Add something like this:

export const authorizeAzureActiveDirectoryApplication = ( auth ) => ( { authActions } ) => {
let { schema, scopes, name, clientId, clientSecret } = auth
let form = {
grant_type: "client_credentials",
client_id : "your-client-id"
client_secret : "your-client-secret"
resource : "appId/appUri"
scope: scopes.join(scopeSeparator)
}

Or a more generic solution would be to add configuration for this.

You have done something like this in the Swagger UI OAuth2 Password Flow, where you can choose whether to send credentials in the Header or the Body.

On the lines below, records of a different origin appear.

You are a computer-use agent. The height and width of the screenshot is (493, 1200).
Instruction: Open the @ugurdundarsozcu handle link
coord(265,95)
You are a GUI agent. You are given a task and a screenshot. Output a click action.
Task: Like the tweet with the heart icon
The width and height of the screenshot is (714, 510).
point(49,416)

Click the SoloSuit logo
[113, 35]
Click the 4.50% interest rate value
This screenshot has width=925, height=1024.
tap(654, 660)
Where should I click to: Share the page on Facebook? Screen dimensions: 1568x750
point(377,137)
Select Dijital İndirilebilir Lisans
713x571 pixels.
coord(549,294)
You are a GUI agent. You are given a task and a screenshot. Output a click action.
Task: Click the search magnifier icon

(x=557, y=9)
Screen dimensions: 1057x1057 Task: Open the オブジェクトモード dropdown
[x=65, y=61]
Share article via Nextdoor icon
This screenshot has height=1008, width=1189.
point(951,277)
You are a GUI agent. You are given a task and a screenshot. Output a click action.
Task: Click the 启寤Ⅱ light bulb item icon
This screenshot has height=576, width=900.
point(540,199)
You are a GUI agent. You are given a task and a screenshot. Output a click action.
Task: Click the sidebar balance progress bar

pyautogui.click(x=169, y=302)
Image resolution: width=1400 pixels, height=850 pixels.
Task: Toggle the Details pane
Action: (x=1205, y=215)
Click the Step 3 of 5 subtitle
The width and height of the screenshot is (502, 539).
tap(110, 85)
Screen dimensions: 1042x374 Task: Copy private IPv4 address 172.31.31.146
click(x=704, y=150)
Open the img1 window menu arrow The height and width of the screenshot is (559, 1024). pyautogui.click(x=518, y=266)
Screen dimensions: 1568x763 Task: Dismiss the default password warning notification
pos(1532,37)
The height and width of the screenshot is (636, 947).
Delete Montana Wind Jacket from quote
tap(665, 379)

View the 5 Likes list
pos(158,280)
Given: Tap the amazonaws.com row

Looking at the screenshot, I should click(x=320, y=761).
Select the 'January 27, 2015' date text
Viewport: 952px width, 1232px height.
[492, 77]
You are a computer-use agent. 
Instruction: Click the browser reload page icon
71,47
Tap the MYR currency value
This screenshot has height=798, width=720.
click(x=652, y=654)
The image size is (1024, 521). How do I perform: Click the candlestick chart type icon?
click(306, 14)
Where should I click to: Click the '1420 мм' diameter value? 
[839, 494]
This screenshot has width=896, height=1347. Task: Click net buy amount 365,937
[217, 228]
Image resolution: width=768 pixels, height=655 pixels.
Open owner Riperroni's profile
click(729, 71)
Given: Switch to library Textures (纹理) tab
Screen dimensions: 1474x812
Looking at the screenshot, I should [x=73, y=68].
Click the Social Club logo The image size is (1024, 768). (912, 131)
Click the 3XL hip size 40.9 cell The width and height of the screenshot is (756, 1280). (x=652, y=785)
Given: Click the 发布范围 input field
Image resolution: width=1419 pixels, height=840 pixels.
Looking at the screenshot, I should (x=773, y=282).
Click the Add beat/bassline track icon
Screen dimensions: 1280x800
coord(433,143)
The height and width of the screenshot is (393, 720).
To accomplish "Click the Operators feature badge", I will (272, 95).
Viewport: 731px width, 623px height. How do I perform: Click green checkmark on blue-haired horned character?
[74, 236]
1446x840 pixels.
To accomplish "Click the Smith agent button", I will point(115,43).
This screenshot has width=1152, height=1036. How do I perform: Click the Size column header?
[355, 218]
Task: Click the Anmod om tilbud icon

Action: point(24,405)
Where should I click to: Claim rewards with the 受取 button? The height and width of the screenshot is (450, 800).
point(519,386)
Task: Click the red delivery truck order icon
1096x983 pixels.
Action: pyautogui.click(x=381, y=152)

Preferably this could also be done directly in the StartUp configuration looking something like this:

SwaggerUI({
c.OAuthClientId(clientId);
c.OAuthClientSecret(clientSecret);
c.SendOAuthClientCredentialsIn(BasicAuthHeader/RequestBody)
c.OAuthRealm(uri);
c.OAuthAppName(resourceName);
c.OAuthScopeSeparator(value: " ");
c.OAuthAdditionalQueryStringParams(new Dictionary<string, string> {});
c.OAuthAdditionalRequestBodyParams(new Dictionary<string, string> {{"resource", uri}});
c.SwaggerEndpoint($"/swagger/{resourceName}/swagger.json", resourceName);
})

Describe alternatives you've considered

Using the implicit flow, which works, but then requires that you configure your Azure Resource to allow the Implicit Flow, that you have a User and not just an Application, that the User has the same access, scopes and roles as the Client Application has as well as that and that user impersonation is allowed.

Additional context

Azure AD OAuth 2.0 Client Credentials Grant Flow (https://docs.microsoft.com/en-us/azure/active-directory/develop/v1-oauth2-client-creds-grant-flow) is the recommended way of doing service to service calls using client credentials (shared secret or certificate) in Azure according to Microsoft and it would be great to be able to use the same Auth process in Swagger that is used in the actual flow.